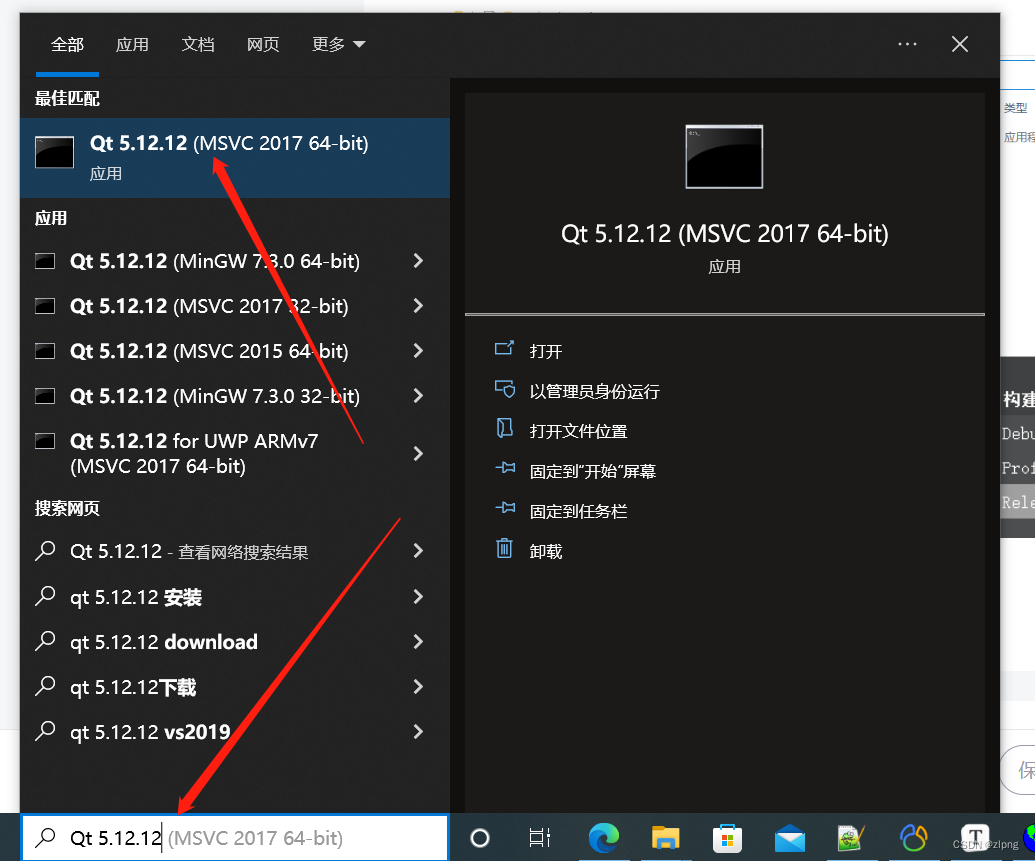The width and height of the screenshot is (1035, 861).
Task: Click the Qt MSVC 2017 64-bit best match icon
Action: 54,153
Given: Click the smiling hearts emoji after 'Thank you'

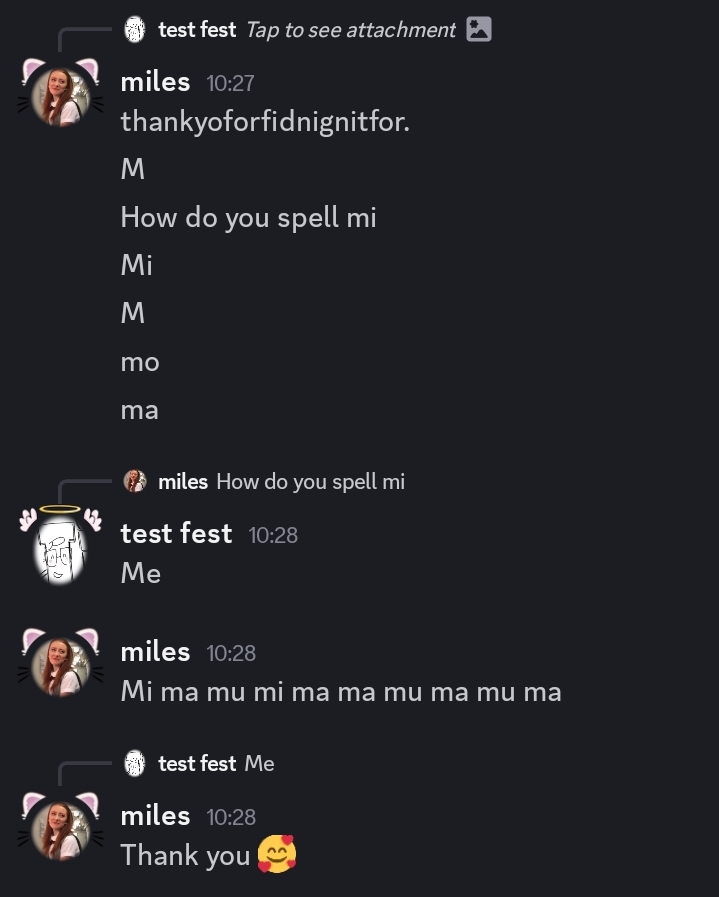Looking at the screenshot, I should coord(277,855).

____

| Work instructions |
Repeat every line of the items above word for word, and leave the pictures out.

| Worked solution |
The width and height of the screenshot is (1035, 861).
Task: Click the Qt MSVC 2017 64-bit best match icon
Action: 54,153
Given: Click the smiling hearts emoji after 'Thank you'

Looking at the screenshot, I should coord(277,855).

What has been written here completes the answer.